In the BITX20 yahoo group, Farhan responded to a question about the BFO and the crystal filter in the BITX 40 Modules. In his response we learn more about the work of the members of the women's collective. Uma is the name of the lady who has the job of sorting the crystals. She sorts 1000 a day:
There is a longer explanation to this. The crystals we use in the BITX are microprocessor grade. This means that they are not very precise. Uma is the crystal sorter. She takes a bunch of 1000 crystals a day and sorts them by their frequency into different bags. Each board takes its five crystals from any one bag. Hence, the central frequency of each board will be slightly different from another board.
The central frequency of the ladder filter moves down from the oscillating frequency of the same crystal. That is why, in a set of matched crystals, one can be directly used as the carrier/beat frequency oscillator without needing any trimmer : it directly sits on the higher side skirt of the filter.
The BITX40 board's BFO usually ranges from 11.990.0 to 11.997.0, though in almost all cases it is very close to 11.998.0. The best way to determine the BFO frequency is to take it another ham's shack, tune in the BFO to zero beat on USB or LSB and note the frequency. I use the Rigol scope's built-in frequency counter to measure it off the modulator transformer's primary.

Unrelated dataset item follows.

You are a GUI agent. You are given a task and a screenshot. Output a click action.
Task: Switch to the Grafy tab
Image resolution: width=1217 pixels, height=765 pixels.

So, the IF offset should ideally set to the measured BFO's frequency. These are however, very subjective choices. Given that 2.2 KHz is not an ideal passband, 3 KHz is more like it, setting the BFO will determine how you would like to hear the receiver. Setting it close to the passband will make it bassy, setting it away will make it tinny. Setting it a few hundred hertz away will make it hollow. You get to choose which way you want to make your radio sound bad (harr! harr!)